---------- TEXTE RETENU ----------
Les jeunes migrants qui occupent illégalement un hôtel désaffecté de Toulouse peuvent y rester un peu plus longtemps. Le propriétaire des lieux, l'Etablissement Public Foncier Local du Grand Toulouse, qui demandait leur expulsion a finalement proposé au juge des référés de reporter l'audience.

Plusieurs dizaines de personnes sont venues soutenir les jeunes migrants devant le tribunal d'Instance de Toulouse
Plusieurs dizaines de personnes sont venues soutenir les jeunes migrants devant le tribunal d'Instance de Toulouse © Radio France - Vanessa Marguet

C'est un sursis pour les 35 jeunes migrants qui squattent depuis mi-octobre un ancien hôtel désaffecté de l'impasse de la Glacière au nord de Toulouse, un ancien hôtel de passes de 25 chambres qui a été fermé au mois de juin dernier.

Une partie de ces jeunes étaient assignés en justice par le propriétaire des lieux, l'Etablissement Public Foncier Local du Grand Toulouse qui demandait leur expulsion. Ils étaient convoqués ce vendredi matin au Tribunal d'Instance de Toulouse, mais le juge des référés a accepté de reporter l'audience au 23 février à la demande du propriétaire, l'EPFL et derrière lui à la demande de la ville de Toulouse.  

L'hôtel squatté impasse de la Glacière à Toulouse
L'hôtel squatté impasse de la Glacière à Toulouse © Radio France - Jeanne-Marie Marco

Un sursis le temps de trouver des solutions

Ce report a été vécu comme une première petite victoire pour les jeunes migrants concernés, des Ivoiriens, des Maliens, des Camerounais... qui se disent tous mineurs mais qui n'ont pas été reconnus comme tels par le dispositif départemental d'accueil d'évaluation et d'orientation (DDAEOMI). Pour eux, c'est un soulagement. Ils vont pouvoir garder un toit pour l'hiver.

On est très contents. On n'a pas de famille ici. Si on nous avait mis dehors. Où on serait allés ? - Ali, un jeune ivoirien  

L'élu en charge du dossier, Daniel Rougé, explique que la ville de Toulouse a tenu à faire repousser l'audience en référé pour "créer un climat de confiance avec ces jeunes pour arriver à un dialogue". 

"Il faut pouvoir regarder plus précisément la situation des personnes pour trouver des solutions" - l'élu, Daniel Rougé

Daniel Rougé explique qu'il a obtenu un accord de principe de l'Etat et du Conseil départemental pour se retrouver autour de la table dès le mois de janvier. Il espère que les représentants des jeunes migrants réunis dans le collectif AutonoMIE 31 saisiront la perche.  Pour lui,  des solutions existent en étudiant les dossiers à la fois au cas par cas et collectivement. Il envisage aussi pourquoi pas "_une convention d'occupation des lieux_, si les conditions de sécurité le permettent" pour faire de cet hôtel un vrai lieu d'accueil. 

"On ne veut pas des lits de camps"
---------- DONNÉES FOURNIES ----------
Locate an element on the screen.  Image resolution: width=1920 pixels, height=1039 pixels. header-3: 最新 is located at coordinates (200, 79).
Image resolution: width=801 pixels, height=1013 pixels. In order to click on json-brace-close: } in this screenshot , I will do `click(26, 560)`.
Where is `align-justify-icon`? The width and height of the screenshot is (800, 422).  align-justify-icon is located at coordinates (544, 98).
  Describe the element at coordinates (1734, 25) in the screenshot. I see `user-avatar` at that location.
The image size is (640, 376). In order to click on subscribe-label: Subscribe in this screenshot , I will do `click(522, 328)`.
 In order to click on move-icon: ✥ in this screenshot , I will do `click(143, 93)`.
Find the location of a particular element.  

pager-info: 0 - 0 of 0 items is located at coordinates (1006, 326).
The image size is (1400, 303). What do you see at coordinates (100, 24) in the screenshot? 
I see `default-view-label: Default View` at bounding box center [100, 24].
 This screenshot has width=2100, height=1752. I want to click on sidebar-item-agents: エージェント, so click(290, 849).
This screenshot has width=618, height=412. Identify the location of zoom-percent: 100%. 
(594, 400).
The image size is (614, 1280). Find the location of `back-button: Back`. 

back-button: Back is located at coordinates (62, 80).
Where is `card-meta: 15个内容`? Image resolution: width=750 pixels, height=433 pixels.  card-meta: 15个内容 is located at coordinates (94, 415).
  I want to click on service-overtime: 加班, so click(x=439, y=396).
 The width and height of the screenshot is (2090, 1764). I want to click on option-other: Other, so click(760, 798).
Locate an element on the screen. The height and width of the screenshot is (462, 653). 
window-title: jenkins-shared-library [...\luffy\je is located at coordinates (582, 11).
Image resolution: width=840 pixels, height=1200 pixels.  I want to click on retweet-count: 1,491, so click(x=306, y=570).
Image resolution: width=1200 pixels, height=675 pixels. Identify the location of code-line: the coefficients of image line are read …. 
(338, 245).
----------
Reprenez le passage du texte sur les jeunes migrants de Toulouse qui va de « Les jeunes migrants qui » jusqu'à « de reporter l'audience. », en remplaçant « juge des référés » par « magistrat ».

Les jeunes migrants qui occupent illégalement un hôtel désaffecté de Toulouse peuvent y rester un peu plus longtemps. Le propriétaire des lieux, l'Etablissement Public Foncier Local du Grand Toulouse, qui demandait leur expulsion a finalement proposé au magistrat de reporter l'audience.